Exercise => Examine the material below. Gather every line in which the string "agent" appears.

::: Records for this task

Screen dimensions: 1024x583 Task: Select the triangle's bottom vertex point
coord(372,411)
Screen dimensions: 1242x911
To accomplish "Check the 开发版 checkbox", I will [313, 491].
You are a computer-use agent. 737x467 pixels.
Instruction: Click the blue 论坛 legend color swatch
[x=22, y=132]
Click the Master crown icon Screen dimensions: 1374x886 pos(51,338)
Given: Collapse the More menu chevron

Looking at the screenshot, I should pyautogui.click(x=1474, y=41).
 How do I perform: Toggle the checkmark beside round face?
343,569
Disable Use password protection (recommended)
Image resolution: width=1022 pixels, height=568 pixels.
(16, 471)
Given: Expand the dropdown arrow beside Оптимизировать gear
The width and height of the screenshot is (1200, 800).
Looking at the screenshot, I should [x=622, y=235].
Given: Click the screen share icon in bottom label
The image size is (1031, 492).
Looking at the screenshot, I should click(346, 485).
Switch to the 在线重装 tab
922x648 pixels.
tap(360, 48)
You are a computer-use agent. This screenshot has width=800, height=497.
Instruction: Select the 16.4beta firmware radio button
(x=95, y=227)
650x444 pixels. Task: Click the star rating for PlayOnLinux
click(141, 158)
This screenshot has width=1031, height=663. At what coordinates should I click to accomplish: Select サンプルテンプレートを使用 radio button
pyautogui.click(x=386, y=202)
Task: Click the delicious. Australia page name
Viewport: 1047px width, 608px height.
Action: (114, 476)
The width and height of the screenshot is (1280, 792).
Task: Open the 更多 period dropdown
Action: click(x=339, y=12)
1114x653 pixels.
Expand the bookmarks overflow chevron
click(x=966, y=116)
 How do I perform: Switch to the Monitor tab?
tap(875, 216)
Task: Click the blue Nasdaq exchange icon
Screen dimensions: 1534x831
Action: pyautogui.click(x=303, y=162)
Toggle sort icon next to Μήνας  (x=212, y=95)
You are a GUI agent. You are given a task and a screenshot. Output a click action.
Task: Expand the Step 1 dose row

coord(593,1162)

::::::

Your response =>
You are a computer-use agent. 737x467 pixels.
You are a computer-use agent. This screenshot has width=800, height=497.
You are a GUI agent. You are given a task and a screenshot. Output a click action.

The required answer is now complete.